Port 23563 has no official service assigned to it. No RFC defines what runs here. No protocol claims this number. It's unclaimed territory in the Internet's address space.
The Registered Ports Range
Port 23563 falls in the registered ports range (1024-49151) — sometimes called "user ports."1 This range sits between the well-known ports (0-1023) that require root privileges and the ephemeral ports (49152-65535) that get assigned dynamically.
The registered range exists for applications that need a consistent, known port number but don't qualify for the prestigious well-known range. Any organization can apply to IANA to register a port in this range. The process takes 1-2 months and requires IETF Review, IESG Approval, or Expert Review.2
Port 23563 hasn't gone through that process. It remains unassigned.
What Might Be Using It
Just because a port is unassigned doesn't mean nothing uses it. Port 23563 could be:
- Running a private application — Internal corporate software that never needed public registration
- Serving as a temporary listener — Development servers, testing tools, or custom scripts
- Completely unused — Just another number in the range, waiting
- Claimed informally — Some application using it without official IANA registration
The registered range contains 48,128 possible port numbers. Most of them sit unassigned, like 23563. They're not broken. They're available.
How to Check What's Listening
If you see port 23563 active on your system, here's how to find out what's using it:
On Linux or macOS:
On Windows:
These commands will show you the process ID and program name of whatever is using the port.
Why Unassigned Ports Matter
The existence of unassigned ports like 23563 is actually important. They represent:
Flexibility — Developers can use these ports for testing and development without conflicting with established services.
Room for growth — The Internet can evolve. New protocols can emerge without having to displace existing ones.
Private services — Organizations can run internal applications on unassigned ports without going through the formal IANA registration process.
The well-known ports (0-1023) are famous. Port 80 for HTTP. Port 443 for HTTPS. Port 22 for SSH. Everyone knows these.

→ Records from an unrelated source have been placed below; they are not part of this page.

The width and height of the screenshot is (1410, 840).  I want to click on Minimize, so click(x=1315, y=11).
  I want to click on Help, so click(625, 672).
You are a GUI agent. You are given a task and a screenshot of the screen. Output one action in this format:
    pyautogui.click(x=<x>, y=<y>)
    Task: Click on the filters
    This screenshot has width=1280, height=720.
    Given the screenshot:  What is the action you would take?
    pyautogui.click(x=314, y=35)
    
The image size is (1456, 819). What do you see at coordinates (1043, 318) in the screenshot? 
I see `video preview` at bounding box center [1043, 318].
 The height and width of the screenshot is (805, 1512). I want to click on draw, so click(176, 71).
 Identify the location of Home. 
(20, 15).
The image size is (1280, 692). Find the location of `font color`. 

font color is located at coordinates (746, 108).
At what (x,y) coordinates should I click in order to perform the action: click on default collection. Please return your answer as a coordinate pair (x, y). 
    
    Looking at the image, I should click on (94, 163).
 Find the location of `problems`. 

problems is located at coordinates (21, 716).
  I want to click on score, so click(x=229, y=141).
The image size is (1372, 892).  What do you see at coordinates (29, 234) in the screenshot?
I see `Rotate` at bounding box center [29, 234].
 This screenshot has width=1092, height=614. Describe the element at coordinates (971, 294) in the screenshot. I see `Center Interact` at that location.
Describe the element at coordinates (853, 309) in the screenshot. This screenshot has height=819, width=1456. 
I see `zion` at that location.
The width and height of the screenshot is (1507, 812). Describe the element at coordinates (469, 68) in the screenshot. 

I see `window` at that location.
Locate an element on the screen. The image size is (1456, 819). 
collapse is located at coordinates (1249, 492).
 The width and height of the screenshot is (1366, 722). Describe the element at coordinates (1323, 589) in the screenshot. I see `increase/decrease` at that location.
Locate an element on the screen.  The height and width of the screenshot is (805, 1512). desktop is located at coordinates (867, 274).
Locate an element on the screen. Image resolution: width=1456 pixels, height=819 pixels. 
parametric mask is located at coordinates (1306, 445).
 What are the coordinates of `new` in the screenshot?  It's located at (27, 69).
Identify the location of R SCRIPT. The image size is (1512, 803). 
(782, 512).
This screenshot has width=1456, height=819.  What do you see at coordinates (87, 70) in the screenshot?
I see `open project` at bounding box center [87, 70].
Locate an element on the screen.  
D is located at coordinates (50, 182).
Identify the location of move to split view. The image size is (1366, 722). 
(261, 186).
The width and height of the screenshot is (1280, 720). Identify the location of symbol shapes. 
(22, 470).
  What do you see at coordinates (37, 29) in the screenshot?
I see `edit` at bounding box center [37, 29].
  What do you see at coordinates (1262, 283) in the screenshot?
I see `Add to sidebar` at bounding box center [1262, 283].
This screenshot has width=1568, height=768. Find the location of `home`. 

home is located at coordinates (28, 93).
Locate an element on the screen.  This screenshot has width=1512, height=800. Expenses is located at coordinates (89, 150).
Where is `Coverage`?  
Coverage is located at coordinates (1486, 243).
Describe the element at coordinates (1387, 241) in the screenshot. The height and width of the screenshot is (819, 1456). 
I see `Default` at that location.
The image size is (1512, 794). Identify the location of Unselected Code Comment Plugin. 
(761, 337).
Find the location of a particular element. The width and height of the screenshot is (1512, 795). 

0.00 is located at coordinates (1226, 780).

But the registered range is different. It's where the long tail lives — the specialized protocols, the niche applications, the services that matter to specific communities but not to everyone. Port 3306 for MySQL. Port 5432 for PostgreSQL. Port 27017 for MongoDB.
And then there are ports like 23563. Unassigned. Unclaimed. Waiting.
The Beauty of Empty Space
Not every port needs a story. Not every number needs a protocol attached to it. The unassigned ports are the Internet's negative space — the silence between notes that makes the music possible.
Port 23563 might never have an official assignment. It might never carry a protocol that millions of people depend on. It might spend its entire existence as an empty address in a registry.
And that's fine. The Internet doesn't need all 65,535 ports to be occupied. It needs room to breathe, space for experiments, addresses available when someone builds something new.
Port 23563 is that space. Unclaimed. Unreserved. Ready.
Related Ports
Other unassigned ports in the registered range share this same status — no official service, but potentially running something private or sitting empty:
- Port 23562 — Also unassigned
- Port 23564 — Also unassigned
- Port 23565 — Also unassigned
The registered range is full of these quiet neighbors, each an unclaimed address in the Internet's vast postal system.